Actually, bilingual children have an advantage in that they can see that the surface pattern is exactly that. So an item like ‘banana’ they’ll hear it called ‘banana’ and ‘kela’, so they can see that it’s a surface lexical item that’s attached to a deeper meaning. So bilingual children have this unique perspective, they can see both sides of the linguistic labelling system. They're also exposed to two different syntax and grammar structures when they're hearing English and Mirpuri, so they very quickly become adept at acquiring languages.

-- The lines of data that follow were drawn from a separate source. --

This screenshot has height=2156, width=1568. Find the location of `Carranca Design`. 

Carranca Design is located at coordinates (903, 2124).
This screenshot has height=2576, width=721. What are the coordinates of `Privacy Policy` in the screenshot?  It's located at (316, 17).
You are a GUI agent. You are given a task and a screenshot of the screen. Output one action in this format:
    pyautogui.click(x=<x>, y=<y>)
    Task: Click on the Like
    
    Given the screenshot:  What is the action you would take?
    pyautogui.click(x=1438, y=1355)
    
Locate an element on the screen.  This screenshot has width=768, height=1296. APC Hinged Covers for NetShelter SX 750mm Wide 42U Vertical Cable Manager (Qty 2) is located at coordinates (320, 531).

It’s interesting that children who remain bilingual seem to have an advantage when it comes to acquiring additional languages and also in their metalinguistic skills in general.
Discussion
Sean notes that bilingual people are particularly skilled at separating form from function, in other words their access to two languages shows them that the same (or at least closely related) meaning can be expressed in lexically and grammatically different ways. Most bilingual people also have the additional skill of being able to codeswitch – or shift rapidly between languages – at grammatically appropriate points; indeed the failure to develop this skill might itself be seen as a disorder in normal bilingual development. Both these skills are frequently overlooked or undervalued by parents and teachers – a situation that Sean tries to address in his daily work.